Directive:
Copy the items from the line with "Collapse the S.M.A.R.T section" up to and including the line with "click(x=106, y=45)", swapping in "Choose" wherever "Select" appears and keeping everything else the same.

┌─ Records provided

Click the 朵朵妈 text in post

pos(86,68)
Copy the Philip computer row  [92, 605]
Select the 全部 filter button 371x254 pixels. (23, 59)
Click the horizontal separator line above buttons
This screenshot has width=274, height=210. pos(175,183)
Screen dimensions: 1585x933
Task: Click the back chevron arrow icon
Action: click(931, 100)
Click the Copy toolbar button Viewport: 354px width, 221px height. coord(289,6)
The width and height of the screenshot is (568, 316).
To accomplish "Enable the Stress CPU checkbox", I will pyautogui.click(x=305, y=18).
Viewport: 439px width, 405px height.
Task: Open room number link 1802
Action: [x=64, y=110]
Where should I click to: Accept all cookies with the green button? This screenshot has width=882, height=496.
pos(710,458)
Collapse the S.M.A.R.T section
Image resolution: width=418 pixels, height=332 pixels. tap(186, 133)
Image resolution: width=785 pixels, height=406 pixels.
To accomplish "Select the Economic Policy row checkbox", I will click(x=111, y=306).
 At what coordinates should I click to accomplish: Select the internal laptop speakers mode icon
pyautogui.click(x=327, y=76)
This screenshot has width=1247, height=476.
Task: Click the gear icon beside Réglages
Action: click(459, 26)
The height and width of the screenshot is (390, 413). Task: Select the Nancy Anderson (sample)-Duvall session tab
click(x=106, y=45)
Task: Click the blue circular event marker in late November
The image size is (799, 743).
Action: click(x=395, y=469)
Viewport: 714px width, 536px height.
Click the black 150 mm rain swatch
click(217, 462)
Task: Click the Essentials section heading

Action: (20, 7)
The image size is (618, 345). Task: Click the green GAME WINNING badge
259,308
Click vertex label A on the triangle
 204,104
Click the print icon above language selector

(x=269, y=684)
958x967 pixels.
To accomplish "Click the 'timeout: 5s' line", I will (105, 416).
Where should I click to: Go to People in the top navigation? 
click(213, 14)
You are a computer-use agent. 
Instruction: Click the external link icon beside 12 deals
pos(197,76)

└─

Expected output:
Collapse the S.M.A.R.T section
Image resolution: width=418 pixels, height=332 pixels. tap(186, 133)
Image resolution: width=785 pixels, height=406 pixels.
To accomplish "Choose the Economic Policy row checkbox", I will click(x=111, y=306).
 At what coordinates should I click to accomplish: Choose the internal laptop speakers mode icon
pyautogui.click(x=327, y=76)
This screenshot has width=1247, height=476.
Task: Click the gear icon beside Réglages
Action: click(459, 26)
The height and width of the screenshot is (390, 413). Task: Choose the Nancy Anderson (sample)-Duvall session tab
click(x=106, y=45)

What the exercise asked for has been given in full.